**Source records**
--- BEGIN ---

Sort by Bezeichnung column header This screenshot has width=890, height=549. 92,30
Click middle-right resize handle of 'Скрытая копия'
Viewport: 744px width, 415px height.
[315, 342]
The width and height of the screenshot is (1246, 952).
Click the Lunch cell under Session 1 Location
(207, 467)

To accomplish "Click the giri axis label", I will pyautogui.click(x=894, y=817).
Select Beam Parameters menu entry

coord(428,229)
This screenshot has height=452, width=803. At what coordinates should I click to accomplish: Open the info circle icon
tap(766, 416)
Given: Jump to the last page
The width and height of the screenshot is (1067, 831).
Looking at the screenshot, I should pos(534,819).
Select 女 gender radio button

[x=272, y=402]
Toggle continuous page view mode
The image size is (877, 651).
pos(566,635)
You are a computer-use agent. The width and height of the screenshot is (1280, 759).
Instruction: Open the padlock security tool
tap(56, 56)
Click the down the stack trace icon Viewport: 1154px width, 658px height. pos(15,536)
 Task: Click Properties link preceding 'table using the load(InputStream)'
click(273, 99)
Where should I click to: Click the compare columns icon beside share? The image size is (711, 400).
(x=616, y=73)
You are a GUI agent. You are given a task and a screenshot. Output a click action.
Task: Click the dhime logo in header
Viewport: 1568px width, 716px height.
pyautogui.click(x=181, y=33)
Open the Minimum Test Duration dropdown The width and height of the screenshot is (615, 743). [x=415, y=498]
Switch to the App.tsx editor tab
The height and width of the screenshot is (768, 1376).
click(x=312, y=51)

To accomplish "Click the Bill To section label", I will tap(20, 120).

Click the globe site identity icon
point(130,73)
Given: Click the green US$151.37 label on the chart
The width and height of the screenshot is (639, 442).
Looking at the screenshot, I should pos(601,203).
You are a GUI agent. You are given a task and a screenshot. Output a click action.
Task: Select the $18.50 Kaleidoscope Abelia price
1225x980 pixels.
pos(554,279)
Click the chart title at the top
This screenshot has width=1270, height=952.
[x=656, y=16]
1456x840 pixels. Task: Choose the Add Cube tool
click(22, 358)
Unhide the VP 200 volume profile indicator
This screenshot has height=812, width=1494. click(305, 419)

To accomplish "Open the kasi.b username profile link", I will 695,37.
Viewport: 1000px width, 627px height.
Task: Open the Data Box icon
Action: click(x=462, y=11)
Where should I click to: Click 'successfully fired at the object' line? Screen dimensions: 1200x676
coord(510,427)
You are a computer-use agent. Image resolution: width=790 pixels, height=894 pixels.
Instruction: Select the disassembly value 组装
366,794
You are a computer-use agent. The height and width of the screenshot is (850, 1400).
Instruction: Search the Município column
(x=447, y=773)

--- END ---

**WORK REQUIRED**
Rewrite the lines starting at the one containing "Click the globe site identity icon" and ending at the last of the source records, replacing "chart" with "graph" and leaving everything else as it is.

**TASK OUTPUT**
Click the globe site identity icon
point(130,73)
Given: Click the green US$151.37 label on the graph
The width and height of the screenshot is (639, 442).
Looking at the screenshot, I should pos(601,203).
You are a GUI agent. You are given a task and a screenshot. Output a click action.
Task: Select the $18.50 Kaleidoscope Abelia price
1225x980 pixels.
pos(554,279)
Click the graph title at the top
This screenshot has width=1270, height=952.
[x=656, y=16]
1456x840 pixels. Task: Choose the Add Cube tool
click(22, 358)
Unhide the VP 200 volume profile indicator
This screenshot has height=812, width=1494. click(305, 419)

To accomplish "Open the kasi.b username profile link", I will 695,37.
Viewport: 1000px width, 627px height.
Task: Open the Data Box icon
Action: click(x=462, y=11)
Where should I click to: Click 'successfully fired at the object' line? Screen dimensions: 1200x676
coord(510,427)
You are a computer-use agent. Image resolution: width=790 pixels, height=894 pixels.
Instruction: Select the disassembly value 组装
366,794
You are a computer-use agent. The height and width of the screenshot is (850, 1400).
Instruction: Search the Município column
(x=447, y=773)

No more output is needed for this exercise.